Steynovitz faces three assault-related charges stemming from the brawl and pleaded not guilty in a Washington court in February. He’s charged with the beating of Nayfeh, for which he also faces a hate crimes enhancement, as well as with assaulting two other men.
I am absolutely staggered that Jews would ever make common cause with Nazis.
– Bernie Farber
Vaughan is well-known in nationalist and anti-Muslim circles. He describes himself on his Facebook page as “Proud Christian-Proud Loyalist-Proud Canadian-Proud Zionist-Proud British.” He also shows his support for such far-right groups as La Meute, the Northern Guard, the Jewish Defence League and Proud Boys.

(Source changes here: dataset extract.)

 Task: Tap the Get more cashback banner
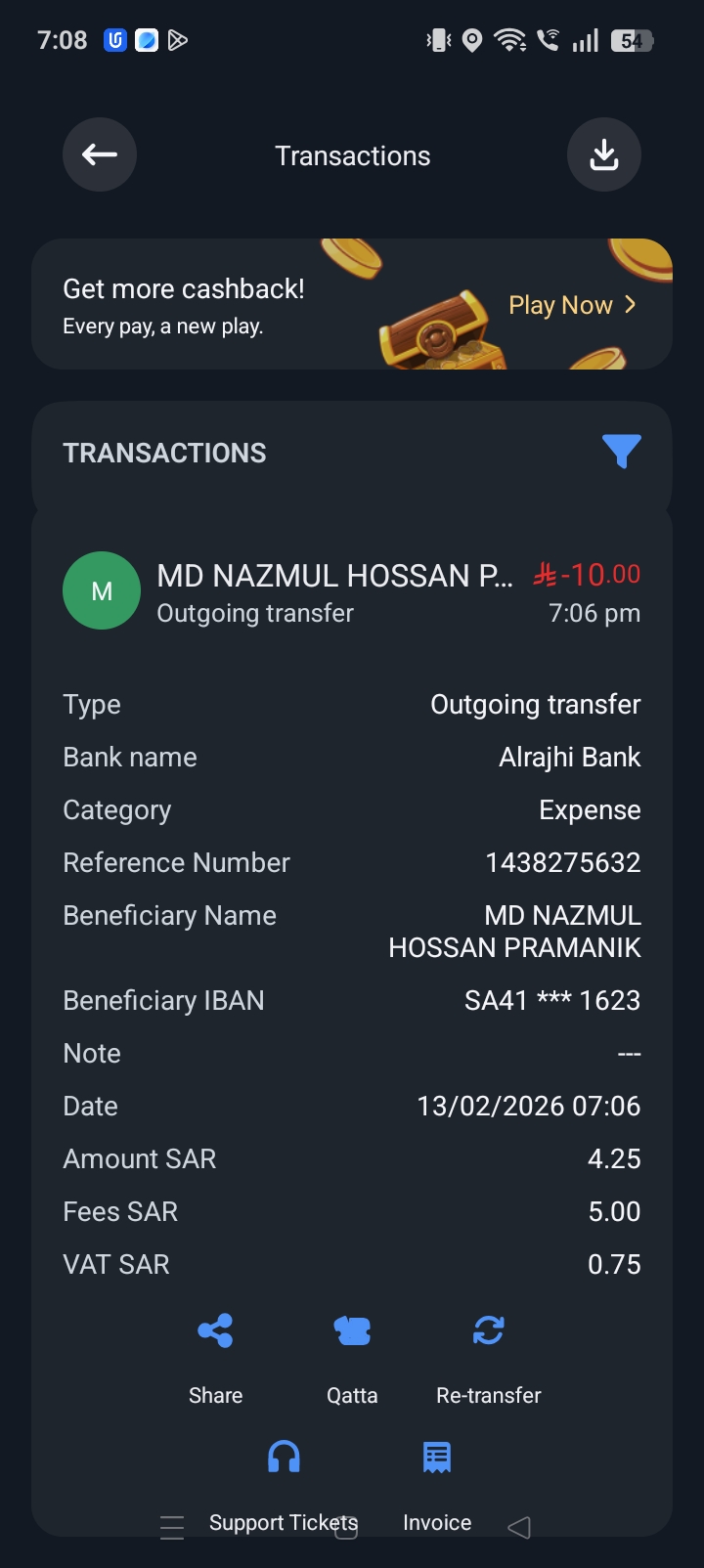pos(184,304)
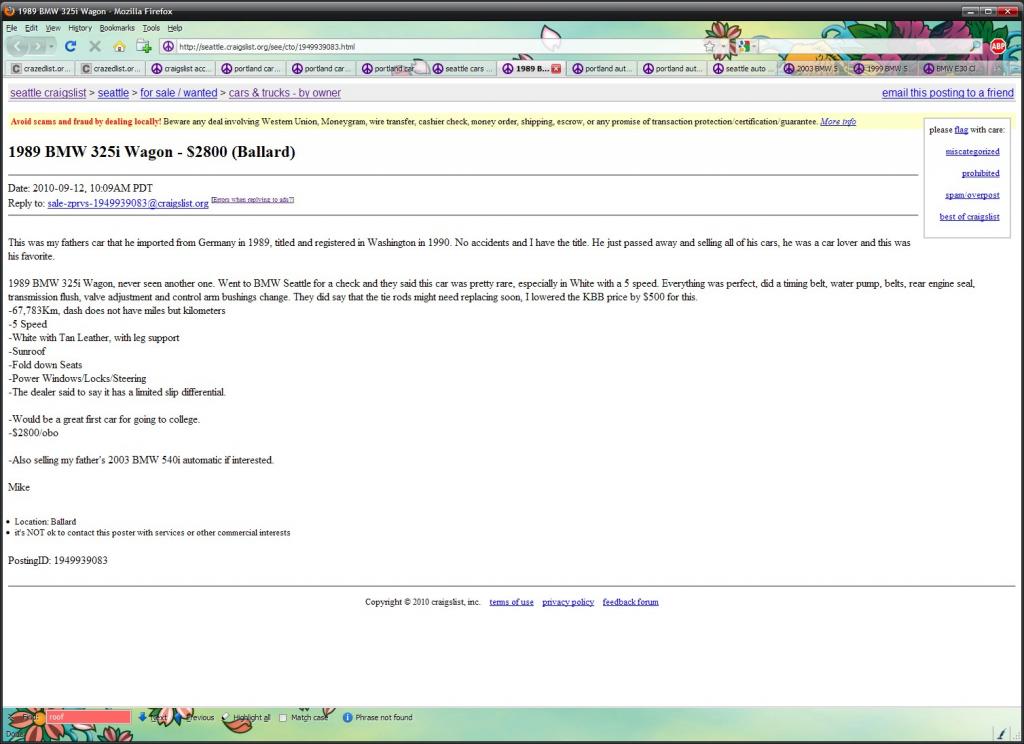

He attended the Rally Against Hijab Hoax on Parliament Hill on Feb. 18, at which protesters clashed with anti-fascists. A photograph taken at the rally show two RCMP officers holding Vaughan, face down, on the ground.
Vaughan was arrested and received a trespass notice banning him from the parliamentary precinct for 60 days, a spokesperson for the Parliamentary Protective Service told The CJN.
Vaughan was also present at a rally in Toronto’s Nathan Phillips Square last October, at which members of far-right groups clashed with counter-protesters.
Reached by The CJN, Vaughan at first denied being the person named in the indictment. He then wanted to know how The CJN obtained the document.
Vaughan’s pro-Jewish leanings seem to reflect the growing phenomenon of white nationalists and neo-Nazis aligning with some Jews on the right.
“I am absolutely staggered that Jews would ever make common cause with Nazis,” said Bernie Farber, founding chair of the Canadian Anti-Hate Foundation and a former CEO of Canadian Jewish Congress.
“In my view, there can never ever be a reason for any Jewish group to join hands with those whose philosophy was, and continues to be, the elimination of our people.… It’s shameful.”
Both Vaughan and Steynovitz remain free pending future court dates and hearings.